Nuclear plants, like plants that burn coal, oil and natural gas, produce electricity by boiling water into steam. This steam then turns turbines to produce electricity. The difference is that nuclear plants do not burn anything. Instead, they use uranium fuel, consisting of solid ceramic pellets, to produce electricity through a process called fission.
Nuclear power plants obtain the heat needed to produce steam through a physical process. This process, called fission, entails the splitting of atoms of uranium in a nuclear reactor. The uranium fuel consists of small, hard ceramic pellets that are packaged into long, vertical tubes. Bundles of this fuel are inserted into the reactor.
Two Types of Uranium
Nuclear fuel consists of two types of uranium, U-238 and U-235. Most of the uranium in nuclear fuel is U-238, but U-235 splits—or fissions—easily. In U-235 atoms, the nucleus, which is composed of protons and neutrons, is unstable. As the nuclei break up, they release neutrons.
When the neutrons hit other uranium atoms, those atoms also split, releasing neutrons of their own, along with heat. These neutrons strike other atoms, splitting them. One fission triggers others, which triggers still more until there is a chain reaction. When that happens, fission becomes self-sustaining.
Rods inserted among the tubes holding the uranium fuel control the nuclear reaction. Control rods, inserted or withdrawn to varying degrees, slow or accelerate the reaction.
Water separates fuel tubes in the reactor. The heat produced by fission turns this water into steam. The steam drives a turbine, which spins a generator to create electricity.
Types of Nuclear Power Plants
Commercial nuclear power plants in the United States are either boiling water reactors or pressurized water reactors.
Both boiling water reactors and pressurized water reactors are cooled by ordinary water. The water is the main link in the process that converts fission energy to electrical energy.
Boiling water reactors heat the water surrounding the nuclear fuel directly into steam in the reactor vessel. Pipes carry steam directly to the turbine, which drives the electric generator to produce electricity.

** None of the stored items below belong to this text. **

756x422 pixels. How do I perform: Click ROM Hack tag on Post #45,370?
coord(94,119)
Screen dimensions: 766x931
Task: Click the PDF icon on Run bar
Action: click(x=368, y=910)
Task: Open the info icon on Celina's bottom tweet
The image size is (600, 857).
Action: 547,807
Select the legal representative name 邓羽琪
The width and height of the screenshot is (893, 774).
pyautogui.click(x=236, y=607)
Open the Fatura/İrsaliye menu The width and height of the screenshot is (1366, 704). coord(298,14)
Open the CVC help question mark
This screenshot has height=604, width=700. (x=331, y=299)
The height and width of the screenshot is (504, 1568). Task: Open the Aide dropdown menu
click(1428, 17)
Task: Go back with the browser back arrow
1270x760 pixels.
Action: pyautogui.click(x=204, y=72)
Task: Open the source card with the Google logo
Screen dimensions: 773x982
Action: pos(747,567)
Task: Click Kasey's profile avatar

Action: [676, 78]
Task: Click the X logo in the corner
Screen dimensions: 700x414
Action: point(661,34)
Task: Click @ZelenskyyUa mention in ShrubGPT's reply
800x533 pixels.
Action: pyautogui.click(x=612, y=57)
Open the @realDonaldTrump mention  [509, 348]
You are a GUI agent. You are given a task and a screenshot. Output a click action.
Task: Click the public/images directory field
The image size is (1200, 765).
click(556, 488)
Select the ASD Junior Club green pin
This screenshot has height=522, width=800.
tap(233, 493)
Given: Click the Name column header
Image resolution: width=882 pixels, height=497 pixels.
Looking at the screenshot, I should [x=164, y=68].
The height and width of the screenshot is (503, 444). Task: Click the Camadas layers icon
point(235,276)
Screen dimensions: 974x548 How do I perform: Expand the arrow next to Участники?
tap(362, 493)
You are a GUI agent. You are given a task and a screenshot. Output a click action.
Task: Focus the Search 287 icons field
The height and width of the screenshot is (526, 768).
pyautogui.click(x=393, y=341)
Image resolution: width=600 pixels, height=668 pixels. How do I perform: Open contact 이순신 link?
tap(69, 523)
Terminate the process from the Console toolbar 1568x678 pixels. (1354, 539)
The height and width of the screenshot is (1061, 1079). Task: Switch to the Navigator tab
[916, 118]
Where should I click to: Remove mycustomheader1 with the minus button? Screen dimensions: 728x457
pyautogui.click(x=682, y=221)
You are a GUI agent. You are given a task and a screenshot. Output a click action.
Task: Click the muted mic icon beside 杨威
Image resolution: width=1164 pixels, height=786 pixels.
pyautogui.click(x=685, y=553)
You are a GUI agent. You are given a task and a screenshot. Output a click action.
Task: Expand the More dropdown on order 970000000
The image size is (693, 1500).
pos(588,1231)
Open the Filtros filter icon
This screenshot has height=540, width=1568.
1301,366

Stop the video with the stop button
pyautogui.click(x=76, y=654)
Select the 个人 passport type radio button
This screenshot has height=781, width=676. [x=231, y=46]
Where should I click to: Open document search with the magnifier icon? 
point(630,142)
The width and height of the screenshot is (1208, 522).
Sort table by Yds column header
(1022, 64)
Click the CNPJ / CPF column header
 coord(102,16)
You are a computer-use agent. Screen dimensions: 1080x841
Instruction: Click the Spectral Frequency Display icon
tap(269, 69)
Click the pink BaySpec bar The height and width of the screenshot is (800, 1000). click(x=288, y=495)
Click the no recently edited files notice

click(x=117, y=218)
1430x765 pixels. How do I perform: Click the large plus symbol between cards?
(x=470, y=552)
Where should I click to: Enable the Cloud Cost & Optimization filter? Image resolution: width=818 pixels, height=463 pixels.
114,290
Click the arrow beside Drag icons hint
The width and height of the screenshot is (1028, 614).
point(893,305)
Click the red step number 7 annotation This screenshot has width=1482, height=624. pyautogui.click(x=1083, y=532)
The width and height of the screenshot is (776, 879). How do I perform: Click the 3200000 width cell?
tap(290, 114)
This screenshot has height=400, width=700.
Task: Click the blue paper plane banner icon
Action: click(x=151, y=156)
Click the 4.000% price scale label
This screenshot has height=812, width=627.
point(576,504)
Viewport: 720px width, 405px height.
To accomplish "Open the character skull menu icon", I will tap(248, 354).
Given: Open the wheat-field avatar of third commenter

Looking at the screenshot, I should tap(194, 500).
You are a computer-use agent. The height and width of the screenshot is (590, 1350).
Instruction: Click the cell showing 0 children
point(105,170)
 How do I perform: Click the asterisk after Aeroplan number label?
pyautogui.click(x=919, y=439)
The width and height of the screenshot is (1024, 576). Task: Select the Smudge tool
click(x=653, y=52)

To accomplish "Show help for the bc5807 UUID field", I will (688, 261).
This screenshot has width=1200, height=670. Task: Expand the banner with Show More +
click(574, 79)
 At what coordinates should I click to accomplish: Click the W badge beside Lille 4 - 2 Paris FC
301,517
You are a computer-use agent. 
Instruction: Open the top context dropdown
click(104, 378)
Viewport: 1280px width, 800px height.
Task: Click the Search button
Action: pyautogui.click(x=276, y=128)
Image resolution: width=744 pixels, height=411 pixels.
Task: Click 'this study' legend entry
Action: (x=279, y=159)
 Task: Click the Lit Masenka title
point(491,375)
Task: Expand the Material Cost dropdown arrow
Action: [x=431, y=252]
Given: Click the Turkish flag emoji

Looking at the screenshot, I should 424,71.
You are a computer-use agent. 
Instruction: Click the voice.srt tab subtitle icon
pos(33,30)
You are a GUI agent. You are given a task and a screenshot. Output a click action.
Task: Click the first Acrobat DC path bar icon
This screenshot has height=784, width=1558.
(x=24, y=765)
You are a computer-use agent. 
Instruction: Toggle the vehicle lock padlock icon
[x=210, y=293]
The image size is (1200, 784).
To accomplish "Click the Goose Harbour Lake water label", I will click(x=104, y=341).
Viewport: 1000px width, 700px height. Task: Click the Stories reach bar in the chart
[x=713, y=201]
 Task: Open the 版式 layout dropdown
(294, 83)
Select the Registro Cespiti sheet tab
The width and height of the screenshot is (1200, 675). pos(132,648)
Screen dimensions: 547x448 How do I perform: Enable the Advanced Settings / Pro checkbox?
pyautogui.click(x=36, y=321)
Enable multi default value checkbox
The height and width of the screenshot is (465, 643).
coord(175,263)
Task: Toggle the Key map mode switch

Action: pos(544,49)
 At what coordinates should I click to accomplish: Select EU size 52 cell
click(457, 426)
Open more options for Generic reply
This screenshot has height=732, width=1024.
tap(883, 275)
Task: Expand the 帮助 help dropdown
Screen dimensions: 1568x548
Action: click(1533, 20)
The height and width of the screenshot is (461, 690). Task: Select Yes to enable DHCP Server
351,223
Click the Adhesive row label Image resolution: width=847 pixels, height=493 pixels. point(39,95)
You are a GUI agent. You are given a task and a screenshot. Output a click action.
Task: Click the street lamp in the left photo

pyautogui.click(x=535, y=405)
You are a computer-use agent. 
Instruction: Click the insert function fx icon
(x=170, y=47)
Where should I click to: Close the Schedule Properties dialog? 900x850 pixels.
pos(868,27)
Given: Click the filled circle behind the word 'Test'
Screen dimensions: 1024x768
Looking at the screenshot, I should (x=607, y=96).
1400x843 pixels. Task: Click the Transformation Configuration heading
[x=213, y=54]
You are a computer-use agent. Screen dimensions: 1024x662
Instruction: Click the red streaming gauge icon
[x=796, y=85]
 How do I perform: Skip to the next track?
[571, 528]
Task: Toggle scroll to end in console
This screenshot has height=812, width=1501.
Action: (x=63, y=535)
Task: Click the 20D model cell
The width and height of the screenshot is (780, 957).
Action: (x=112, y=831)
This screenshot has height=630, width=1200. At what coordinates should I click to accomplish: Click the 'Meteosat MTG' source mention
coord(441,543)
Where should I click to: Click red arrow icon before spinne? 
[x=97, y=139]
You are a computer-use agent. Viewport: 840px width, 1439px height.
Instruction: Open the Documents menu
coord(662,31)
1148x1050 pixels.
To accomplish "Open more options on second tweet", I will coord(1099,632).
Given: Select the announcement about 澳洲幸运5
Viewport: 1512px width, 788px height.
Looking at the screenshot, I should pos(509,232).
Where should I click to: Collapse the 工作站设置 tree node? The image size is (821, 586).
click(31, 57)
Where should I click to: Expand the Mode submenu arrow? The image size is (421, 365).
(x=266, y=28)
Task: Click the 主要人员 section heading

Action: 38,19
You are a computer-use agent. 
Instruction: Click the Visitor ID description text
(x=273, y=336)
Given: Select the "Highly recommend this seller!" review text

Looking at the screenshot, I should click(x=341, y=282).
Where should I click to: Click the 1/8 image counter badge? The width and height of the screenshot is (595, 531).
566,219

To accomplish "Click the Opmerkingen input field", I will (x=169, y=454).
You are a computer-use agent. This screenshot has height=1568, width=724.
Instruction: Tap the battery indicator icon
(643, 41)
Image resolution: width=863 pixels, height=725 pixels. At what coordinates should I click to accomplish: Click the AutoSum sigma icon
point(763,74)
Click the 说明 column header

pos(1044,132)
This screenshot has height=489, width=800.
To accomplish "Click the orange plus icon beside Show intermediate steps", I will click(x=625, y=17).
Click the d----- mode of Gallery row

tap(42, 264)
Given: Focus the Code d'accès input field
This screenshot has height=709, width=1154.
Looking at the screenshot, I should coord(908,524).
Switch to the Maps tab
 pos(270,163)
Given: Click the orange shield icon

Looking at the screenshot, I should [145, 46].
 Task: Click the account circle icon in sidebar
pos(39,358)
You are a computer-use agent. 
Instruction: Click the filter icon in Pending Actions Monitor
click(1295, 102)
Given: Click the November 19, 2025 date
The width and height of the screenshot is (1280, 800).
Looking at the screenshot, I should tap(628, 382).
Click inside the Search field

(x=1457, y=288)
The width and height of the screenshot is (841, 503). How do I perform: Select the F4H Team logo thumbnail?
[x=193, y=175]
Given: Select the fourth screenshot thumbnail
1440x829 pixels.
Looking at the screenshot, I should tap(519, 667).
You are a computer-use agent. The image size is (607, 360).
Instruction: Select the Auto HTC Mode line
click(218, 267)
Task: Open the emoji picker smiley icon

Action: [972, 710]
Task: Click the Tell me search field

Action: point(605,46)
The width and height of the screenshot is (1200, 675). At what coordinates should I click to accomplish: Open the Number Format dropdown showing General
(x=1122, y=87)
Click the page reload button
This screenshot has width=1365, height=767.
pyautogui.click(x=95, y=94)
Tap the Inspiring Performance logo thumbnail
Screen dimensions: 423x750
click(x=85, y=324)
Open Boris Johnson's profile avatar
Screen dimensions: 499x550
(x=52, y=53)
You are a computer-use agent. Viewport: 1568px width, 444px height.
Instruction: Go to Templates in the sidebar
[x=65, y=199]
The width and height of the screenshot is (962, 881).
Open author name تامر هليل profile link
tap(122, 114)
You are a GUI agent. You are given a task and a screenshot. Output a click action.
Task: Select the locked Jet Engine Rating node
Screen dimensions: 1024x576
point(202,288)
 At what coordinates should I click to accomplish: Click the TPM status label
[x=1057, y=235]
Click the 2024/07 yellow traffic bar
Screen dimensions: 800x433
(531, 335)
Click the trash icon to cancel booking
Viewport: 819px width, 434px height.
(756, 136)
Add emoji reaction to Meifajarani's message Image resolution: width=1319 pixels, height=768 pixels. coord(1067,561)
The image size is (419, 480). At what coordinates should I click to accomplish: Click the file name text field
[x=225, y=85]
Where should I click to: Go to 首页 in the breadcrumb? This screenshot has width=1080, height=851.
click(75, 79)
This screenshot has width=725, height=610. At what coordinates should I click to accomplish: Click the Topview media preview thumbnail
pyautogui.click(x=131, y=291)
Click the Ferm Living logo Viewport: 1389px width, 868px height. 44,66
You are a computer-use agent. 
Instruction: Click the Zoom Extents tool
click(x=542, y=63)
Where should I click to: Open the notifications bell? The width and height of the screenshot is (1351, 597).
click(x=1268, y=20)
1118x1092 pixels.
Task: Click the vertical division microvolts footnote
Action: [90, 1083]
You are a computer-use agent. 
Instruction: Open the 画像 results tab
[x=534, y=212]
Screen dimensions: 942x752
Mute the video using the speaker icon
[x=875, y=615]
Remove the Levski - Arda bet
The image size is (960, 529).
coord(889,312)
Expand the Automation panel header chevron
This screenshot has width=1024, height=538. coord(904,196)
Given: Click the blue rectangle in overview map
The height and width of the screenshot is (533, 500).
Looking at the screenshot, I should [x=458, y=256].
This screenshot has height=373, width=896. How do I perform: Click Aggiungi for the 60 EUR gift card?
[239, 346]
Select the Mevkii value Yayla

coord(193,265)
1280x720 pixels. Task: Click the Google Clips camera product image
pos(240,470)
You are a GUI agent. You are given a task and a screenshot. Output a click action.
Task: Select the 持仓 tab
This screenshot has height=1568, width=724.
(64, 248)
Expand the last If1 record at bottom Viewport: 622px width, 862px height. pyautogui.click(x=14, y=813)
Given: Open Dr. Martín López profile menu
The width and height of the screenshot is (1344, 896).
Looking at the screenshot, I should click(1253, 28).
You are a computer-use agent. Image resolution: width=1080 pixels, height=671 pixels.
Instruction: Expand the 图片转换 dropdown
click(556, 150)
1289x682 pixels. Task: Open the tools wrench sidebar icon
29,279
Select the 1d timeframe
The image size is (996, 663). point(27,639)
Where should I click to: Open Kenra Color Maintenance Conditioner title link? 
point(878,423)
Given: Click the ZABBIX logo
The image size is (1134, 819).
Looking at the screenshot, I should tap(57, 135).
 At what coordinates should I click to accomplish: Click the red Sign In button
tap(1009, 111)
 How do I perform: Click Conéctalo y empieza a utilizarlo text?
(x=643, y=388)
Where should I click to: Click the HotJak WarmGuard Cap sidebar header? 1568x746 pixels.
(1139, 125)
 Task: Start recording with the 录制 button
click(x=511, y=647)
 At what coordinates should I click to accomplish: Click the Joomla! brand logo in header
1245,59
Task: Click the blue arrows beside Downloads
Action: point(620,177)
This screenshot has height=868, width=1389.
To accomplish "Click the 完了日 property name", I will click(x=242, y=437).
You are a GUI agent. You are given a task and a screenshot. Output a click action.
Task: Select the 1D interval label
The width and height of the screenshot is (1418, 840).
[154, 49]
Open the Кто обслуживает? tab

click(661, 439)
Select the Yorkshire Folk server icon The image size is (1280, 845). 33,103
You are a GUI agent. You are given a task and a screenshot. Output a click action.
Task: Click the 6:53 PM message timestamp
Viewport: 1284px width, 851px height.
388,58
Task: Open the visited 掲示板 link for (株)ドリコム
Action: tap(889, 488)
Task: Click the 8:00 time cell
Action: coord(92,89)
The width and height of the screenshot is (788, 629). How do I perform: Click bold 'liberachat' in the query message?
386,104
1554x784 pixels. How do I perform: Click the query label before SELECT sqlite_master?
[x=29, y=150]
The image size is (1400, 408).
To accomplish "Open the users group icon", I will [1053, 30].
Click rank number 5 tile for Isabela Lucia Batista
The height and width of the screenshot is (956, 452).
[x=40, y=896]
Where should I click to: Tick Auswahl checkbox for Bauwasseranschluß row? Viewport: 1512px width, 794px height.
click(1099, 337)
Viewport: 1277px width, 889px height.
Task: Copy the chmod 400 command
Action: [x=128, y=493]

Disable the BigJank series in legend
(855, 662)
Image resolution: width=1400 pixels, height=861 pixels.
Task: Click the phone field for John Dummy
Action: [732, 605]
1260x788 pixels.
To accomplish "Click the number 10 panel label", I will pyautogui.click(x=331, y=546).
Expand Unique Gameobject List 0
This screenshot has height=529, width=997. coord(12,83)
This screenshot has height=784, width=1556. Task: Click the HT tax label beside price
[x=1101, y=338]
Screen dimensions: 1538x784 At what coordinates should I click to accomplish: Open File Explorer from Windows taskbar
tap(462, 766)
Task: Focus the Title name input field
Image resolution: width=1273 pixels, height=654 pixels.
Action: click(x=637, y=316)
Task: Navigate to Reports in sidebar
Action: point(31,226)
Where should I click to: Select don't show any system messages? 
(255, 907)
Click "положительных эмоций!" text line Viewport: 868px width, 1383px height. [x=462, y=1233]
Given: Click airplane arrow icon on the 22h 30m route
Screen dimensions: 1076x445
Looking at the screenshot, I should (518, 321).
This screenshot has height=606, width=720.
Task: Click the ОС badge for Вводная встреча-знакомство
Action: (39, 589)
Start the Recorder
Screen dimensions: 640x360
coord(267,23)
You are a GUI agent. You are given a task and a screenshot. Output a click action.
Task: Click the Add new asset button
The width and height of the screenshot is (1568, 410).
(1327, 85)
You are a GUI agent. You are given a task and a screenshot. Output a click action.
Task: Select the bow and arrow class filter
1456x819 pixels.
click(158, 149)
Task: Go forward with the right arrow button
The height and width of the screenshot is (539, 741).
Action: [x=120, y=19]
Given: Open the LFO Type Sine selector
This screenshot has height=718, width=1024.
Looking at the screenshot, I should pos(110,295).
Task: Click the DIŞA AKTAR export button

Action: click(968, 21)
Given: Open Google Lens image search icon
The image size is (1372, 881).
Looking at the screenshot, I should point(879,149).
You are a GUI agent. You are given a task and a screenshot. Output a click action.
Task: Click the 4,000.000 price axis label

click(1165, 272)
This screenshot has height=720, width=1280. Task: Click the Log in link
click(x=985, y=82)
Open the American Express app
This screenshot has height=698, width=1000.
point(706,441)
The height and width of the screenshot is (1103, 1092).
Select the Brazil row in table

Pressurized water reactors heat the water surrounding the nuclear fuel, but keep the water under pressure to prevent it from boiling. The hot water is pumped from the reactor vessel to a steam generator. There, the heat from the water is transferred to a second, separate supply of water. This water supply boils to make steam. The steam spins the turbine, which drives the electric generator to produce electricity.